Interest in the race among Americans is at its lowest in nearly 20 years, according to an NBC poll. 64% say they are very involved, a drop of 13 percentage points compared to 2020. In a country where voting is not mandatory, this indifference is the central problem for both campaigns at the moment.

If only those who voted in the 2018, 2020 and 2022 elections are considered, for example, that is where the Democrat is 11 points ahead, according to a survey by the National Opinion Research Center (Norc). Conversely, Trump has an 18-point lead over those who could, but did not participate in any of the elections.

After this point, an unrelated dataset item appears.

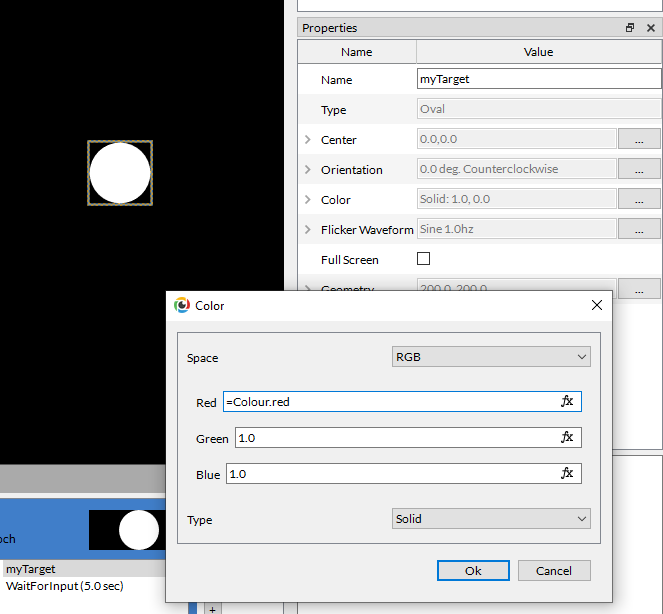Expand the Orientation property row

[308, 170]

Just as important is where these people vote. In a total electorate of 161 million people, the next few months of campaigning will focus on the 26 million, or about 16%, who live in the six states where there is no clear allegiance to any party, known as the “pendulum”: Arizona, Georgia, Michigan, Nevada, Pennsylvania and Wisconsin.

Running on the outside is North Carolina. Although Democrats haven’t won the state since 2008, they have never been more hopeful about an upset than they are now.

In the average of national voting intentions from the research aggregator Real Clear Politics, Trump appears numerically ahead (46.6% to 45.1%). If only the six (or seven) states actually in dispute are taken into account, the score favors the Republican even more (47.9% to 44.7%). These polls, however, consider the total number of voters eligible to vote – and many will likely stay home on November 5th.

The main reasons for greater support for Trump are dissatisfaction with Biden’s performance in the economy, although the numbers are not exactly bad, and in immigration. Even among Democrats, but especially among independents, the record flow of irregular arrivals across the southern border is a concern.

There is also Biden’s age, 81. Research shows that the majority of the electorate does not see him as mentally and physically fit to hold a new term, although Trump is only four years younger.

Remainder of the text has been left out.